● AIM 1
Using the Spanish course listing, decide whether each statement agrees with it: (a) Basic Intensive Spanish carries 8 credits; (b) Intermediate Spanish I is taught by Nicole Caso; (c) Intermediate Spanish II has a class size of 25. Answer yes or no for each, quoting the listing's deciding words.

──────

91540

SPAN  106   

 Basic Intensive Spanish

Patricia Lopez-Gay

M T W Th .

12:40 pm -2:55 pm

OLINLC 115

FLLC

8 credits.  Cross-listed:  LAIS   This course is designed to enable students with little or no previous knowledge of Spanish to complete three semesters of college Spanish in five months (eight credits at Bard and four credits in Mexico in January). Students will attend eight hours of class per week plus two hours with the Spanish tutor. Oral communication, reading and writing skills will be developed through a variety of approaches. Prospective students must email the instructor prior to registration (plopezga@bard.edu).  Class size: 20

 

91543

SPAN  201   

 Intermediate Spanish I

Melanie Nicholson

M T W Th .

3:10 pm -4:10 pm

OLINLC 208

FLLC

Cross-listed:  LAIS   For students who have completed Spanish 106, 110, or the equivalent  (two or three solid years of high school Spanish). This course is designed to perfect the student's command of all four language skills (speaking, aural comprehension, reading, and writing). This will be achieved through an intensive grammar review, conversational practice, reading of modern Spanish texts, writing simple compositions, and language lab work. Permission of the instructor required for students who have not completed Spanish 106 or 110 at Bard.  Class size: 20

 

91542

SPAN  202   

 Intermediate Spanish II

Nicole Caso

M . W Th .

10:10 am -11:30 am

OLINLC 210

FLLC

Cross-listed: LAIS  This course continues refining the student's mastery of the four basic skills in Spanish at a post-intermediate level. The textbook offers an integration of literature, culture, and film. Our study of both visual and written texts focuses on critical thinking, interpretation, speaking, and writing skills. Prerequisite: Spanish 201 or equivalent; permission of instructor required for those who have not completed 201 at Bard. Class size: 20

 

91541

SPAN  265   

 Intro to Literary Analysis

Nicole Caso

M . W . .

──────

● AIM 2
Render part of the records below as a Markdown table with the columns Row and Line, where Row holds the row number. Include only the lines from the one containing "The height and width of the screenshot is (535, 1143)." down to the one containing "Looking at the screenshot, I should click(x=21, y=61).", and leave out blank lines.

──────

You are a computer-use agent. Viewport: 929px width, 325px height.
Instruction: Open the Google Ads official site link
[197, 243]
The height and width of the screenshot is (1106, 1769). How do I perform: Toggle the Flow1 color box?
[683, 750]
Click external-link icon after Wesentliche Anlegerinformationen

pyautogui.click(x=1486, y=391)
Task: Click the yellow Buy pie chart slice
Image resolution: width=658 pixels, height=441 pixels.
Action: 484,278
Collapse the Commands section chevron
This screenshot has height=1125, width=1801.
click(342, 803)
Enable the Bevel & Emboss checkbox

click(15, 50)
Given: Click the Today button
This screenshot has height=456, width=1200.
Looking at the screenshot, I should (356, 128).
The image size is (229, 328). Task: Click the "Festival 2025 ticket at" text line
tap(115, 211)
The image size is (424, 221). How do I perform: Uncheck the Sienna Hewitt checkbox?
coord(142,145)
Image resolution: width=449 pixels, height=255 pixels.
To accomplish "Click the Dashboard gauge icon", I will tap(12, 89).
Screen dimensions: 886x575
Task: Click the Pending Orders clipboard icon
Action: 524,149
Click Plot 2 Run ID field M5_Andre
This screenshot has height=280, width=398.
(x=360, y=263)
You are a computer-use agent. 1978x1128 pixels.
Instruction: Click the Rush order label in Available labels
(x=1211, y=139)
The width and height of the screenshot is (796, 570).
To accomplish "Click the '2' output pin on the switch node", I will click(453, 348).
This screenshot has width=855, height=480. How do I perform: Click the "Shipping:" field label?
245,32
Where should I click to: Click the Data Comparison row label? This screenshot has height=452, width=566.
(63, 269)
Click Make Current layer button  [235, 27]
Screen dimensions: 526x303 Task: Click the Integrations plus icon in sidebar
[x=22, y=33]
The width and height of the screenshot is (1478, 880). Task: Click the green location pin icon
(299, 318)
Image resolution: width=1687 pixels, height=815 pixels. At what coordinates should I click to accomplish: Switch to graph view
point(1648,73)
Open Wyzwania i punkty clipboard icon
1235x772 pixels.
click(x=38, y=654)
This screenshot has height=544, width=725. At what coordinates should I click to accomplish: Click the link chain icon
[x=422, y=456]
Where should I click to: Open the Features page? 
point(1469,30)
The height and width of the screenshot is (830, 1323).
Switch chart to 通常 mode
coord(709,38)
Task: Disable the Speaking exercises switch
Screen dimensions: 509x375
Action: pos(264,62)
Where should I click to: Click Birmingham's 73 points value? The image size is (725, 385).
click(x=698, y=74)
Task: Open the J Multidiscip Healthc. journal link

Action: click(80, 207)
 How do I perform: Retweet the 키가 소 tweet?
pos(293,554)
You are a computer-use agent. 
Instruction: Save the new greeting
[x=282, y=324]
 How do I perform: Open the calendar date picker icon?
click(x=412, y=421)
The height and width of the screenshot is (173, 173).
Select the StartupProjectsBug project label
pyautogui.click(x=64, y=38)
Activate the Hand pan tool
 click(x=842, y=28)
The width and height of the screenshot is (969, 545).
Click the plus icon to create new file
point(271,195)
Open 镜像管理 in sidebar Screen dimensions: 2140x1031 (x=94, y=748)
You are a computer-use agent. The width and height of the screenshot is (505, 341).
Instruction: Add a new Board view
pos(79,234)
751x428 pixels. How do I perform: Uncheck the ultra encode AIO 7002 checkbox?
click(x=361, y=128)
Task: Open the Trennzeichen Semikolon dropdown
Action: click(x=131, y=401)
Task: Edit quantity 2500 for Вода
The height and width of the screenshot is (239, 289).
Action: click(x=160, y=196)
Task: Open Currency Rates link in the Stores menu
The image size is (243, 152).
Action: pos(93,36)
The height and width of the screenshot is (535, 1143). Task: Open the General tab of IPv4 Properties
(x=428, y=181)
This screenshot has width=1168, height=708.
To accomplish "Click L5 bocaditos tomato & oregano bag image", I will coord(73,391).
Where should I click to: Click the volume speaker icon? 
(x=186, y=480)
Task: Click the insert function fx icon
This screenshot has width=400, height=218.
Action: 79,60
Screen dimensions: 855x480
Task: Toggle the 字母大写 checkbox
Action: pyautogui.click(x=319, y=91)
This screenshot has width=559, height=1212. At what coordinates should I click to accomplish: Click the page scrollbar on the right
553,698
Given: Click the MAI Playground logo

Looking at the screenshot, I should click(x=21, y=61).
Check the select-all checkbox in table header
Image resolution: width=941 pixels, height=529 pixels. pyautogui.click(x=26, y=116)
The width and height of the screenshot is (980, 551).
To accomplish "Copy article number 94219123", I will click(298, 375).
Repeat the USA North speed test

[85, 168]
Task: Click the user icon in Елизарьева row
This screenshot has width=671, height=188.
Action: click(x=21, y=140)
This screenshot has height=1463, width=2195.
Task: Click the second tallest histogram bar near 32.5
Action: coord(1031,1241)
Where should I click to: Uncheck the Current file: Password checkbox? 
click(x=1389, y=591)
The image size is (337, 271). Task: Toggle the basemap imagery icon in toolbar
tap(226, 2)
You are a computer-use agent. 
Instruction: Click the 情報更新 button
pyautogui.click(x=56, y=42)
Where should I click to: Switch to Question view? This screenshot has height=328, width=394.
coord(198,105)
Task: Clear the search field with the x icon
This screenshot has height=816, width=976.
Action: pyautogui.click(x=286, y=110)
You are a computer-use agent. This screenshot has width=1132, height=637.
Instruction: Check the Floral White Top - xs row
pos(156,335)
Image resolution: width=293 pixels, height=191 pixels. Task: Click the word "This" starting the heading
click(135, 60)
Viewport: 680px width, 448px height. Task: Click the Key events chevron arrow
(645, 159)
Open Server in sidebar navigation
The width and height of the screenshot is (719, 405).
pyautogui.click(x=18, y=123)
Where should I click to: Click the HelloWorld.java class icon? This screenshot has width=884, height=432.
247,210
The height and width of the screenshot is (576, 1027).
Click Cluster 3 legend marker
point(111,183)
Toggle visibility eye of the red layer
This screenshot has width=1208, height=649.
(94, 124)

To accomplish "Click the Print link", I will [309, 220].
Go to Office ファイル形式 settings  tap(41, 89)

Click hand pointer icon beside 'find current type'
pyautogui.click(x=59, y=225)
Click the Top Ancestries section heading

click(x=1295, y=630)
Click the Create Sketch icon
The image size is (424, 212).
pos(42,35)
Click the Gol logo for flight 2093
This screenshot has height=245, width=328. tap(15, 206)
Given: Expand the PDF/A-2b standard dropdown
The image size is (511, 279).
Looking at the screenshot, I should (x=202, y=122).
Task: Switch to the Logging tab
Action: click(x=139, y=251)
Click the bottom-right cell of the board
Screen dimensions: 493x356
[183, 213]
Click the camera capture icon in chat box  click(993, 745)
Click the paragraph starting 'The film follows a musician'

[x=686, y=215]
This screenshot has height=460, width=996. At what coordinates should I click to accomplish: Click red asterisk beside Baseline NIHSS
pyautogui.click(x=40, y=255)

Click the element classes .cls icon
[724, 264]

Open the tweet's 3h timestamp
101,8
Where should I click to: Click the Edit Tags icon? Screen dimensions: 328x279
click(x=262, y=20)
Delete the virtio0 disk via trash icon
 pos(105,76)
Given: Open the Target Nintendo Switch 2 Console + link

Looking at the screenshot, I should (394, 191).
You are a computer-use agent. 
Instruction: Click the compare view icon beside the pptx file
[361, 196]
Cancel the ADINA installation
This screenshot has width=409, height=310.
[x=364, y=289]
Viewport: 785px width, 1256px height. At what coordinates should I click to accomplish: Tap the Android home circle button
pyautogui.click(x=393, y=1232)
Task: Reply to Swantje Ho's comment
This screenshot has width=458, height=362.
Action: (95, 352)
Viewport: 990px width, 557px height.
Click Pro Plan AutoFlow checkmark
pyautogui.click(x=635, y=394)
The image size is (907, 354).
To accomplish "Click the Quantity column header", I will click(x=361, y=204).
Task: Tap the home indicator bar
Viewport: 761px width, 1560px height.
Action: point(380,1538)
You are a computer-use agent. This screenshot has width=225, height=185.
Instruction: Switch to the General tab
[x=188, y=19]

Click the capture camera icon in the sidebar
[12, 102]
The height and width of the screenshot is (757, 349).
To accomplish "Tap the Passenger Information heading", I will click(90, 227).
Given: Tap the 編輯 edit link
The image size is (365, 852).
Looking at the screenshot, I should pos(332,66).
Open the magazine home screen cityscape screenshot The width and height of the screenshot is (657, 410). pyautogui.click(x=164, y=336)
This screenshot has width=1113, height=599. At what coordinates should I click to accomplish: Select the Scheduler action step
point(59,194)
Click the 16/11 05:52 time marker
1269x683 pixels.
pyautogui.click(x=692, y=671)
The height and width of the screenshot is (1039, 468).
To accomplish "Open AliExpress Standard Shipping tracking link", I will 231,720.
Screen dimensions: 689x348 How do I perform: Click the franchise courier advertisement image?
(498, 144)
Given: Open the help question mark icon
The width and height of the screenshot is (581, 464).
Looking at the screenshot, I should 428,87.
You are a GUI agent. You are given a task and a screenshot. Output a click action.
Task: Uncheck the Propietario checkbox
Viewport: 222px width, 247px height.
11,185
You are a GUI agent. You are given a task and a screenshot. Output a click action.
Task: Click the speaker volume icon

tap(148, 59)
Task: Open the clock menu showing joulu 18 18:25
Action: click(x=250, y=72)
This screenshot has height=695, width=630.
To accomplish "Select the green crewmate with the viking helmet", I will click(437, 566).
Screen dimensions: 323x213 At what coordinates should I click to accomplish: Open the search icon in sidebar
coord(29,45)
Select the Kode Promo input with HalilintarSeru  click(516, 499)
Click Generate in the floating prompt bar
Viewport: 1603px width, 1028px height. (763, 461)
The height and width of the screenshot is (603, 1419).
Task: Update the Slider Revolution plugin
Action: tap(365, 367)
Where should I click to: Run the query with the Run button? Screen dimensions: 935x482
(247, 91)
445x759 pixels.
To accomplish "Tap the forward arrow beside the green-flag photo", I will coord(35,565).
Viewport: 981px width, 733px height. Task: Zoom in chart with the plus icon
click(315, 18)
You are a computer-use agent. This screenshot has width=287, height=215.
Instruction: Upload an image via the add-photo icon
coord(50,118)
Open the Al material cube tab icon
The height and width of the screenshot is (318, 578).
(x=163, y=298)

──────

● WORKED SOLUTION 1
(a) Yes: "8 credits."
(b) No: "Melanie Nicholson"
(c) No: "Class size: 20"

● WORKED SOLUTION 2
| Row | Line |
|---|---|
| 1 | The height and width of the screenshot is (535, 1143). Task: Open the General tab of IPv4 Properties |
| 2 | (x=428, y=181) |
| 3 | This screenshot has width=1168, height=708. |
| 4 | To accomplish "Click L5 bocaditos tomato & oregano bag image", I will coord(73,391). |
| 5 | Where should I click to: Click the volume speaker icon?  |
| 6 | (x=186, y=480) |
| 7 | Task: Click the insert function fx icon |
| 8 | This screenshot has width=400, height=218. |
| 9 | Action: 79,60 |
| 10 | Screen dimensions: 855x480 |
| 11 | Task: Toggle the 字母大写 checkbox |
| 12 | Action: pyautogui.click(x=319, y=91) |
| 13 | This screenshot has width=559, height=1212. At what coordinates should I click to accomplish: Click the page scrollbar on the right |
| 14 | 553,698 |
| 15 | Given: Click the MAI Playground logo |
| 16 | Looking at the screenshot, I should click(x=21, y=61). |